On Linux/Unix systems, the cron is basically a task scheduler. You can schedule tasks/commands that are performed every once in a while, specified by a time definition. For example you can schedule something every minute, every 5 minutes, every second day of the week, a specific day every month, and so on. Many online applications, for example WordPress and Magento, also have their own built-in cron.

What is the WordPress cron doing

The WordPress cron is performing tasks that need to be done regularly. For example if you have plugin that shows a Twitter feed on your website, the cron updates this every x minutes or hours. Same thing for caching plugins, some plugins invalidate the cache daily and this is performed by the cron.
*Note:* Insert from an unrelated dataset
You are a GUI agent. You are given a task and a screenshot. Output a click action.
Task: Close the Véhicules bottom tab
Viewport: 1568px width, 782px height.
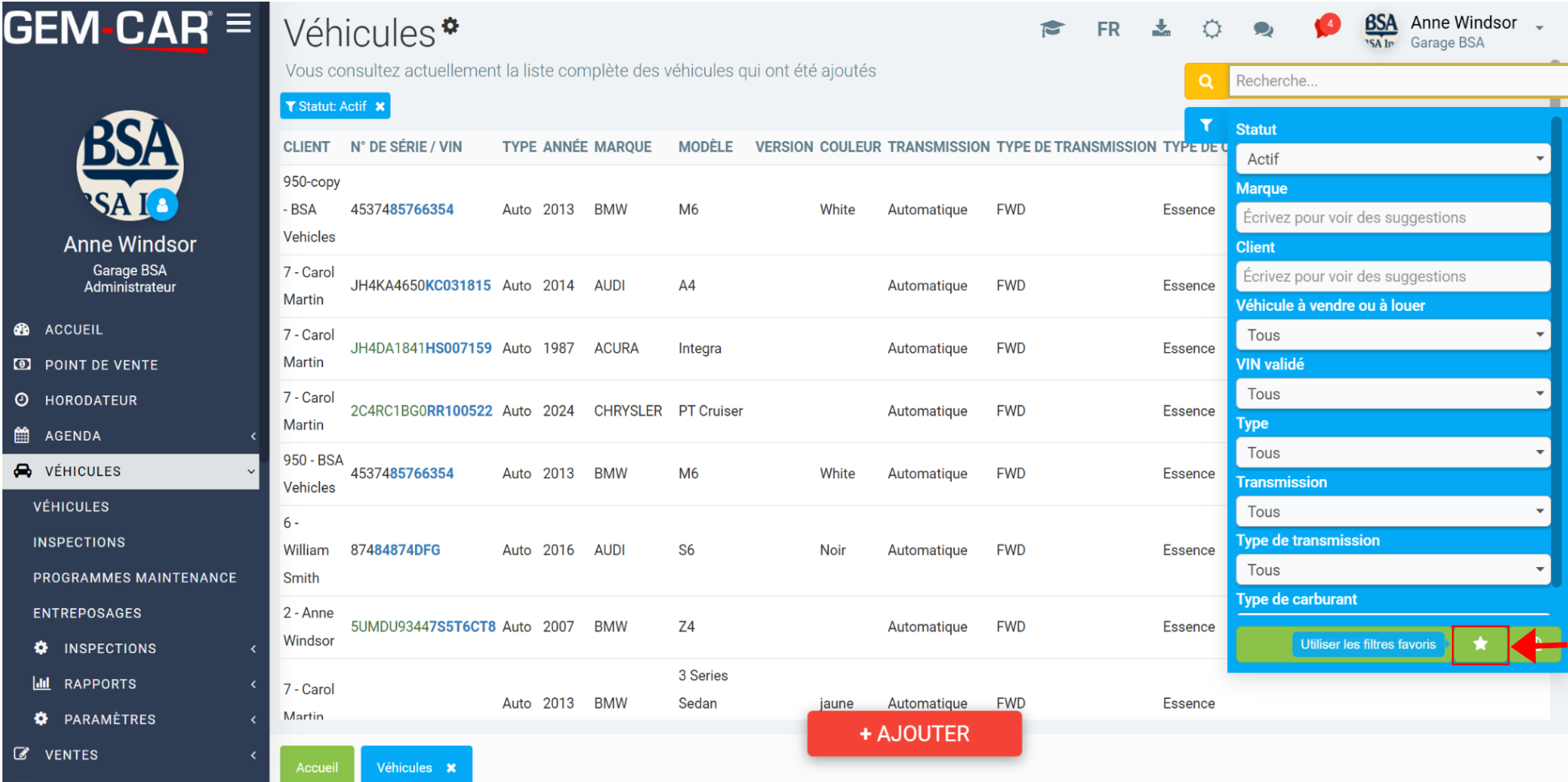451,768
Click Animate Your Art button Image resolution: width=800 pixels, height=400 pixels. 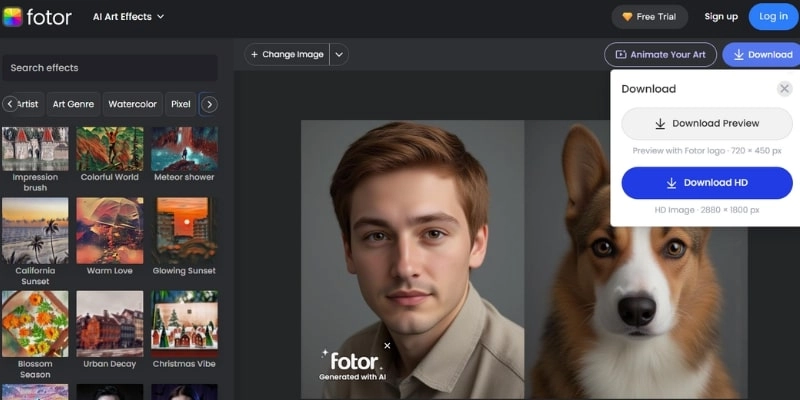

The cause of slow hits: how is the WordPress cron started

The WordPress cron is started in the background, when someone is visiting a website. The cron is not started with every visit, it's started when needed. But when it's started it needs to do an extra HTTP request to your server, which makes the initial request of the visitor on your website slower. It might be just a few milliseconds if the cron responds very fast, but it can be up to a second because of some technical reason in cURL where it waits. And a second is a lot.

How to fix this

The way to fix this, is to run the cron as background job on your server, instead of through your webserver spawned by a page request from a visitor. This is done by creating a cron job in Linux/Unix, or a Task Scheduler job on your Windows server. And by disabling the default WordPress cron.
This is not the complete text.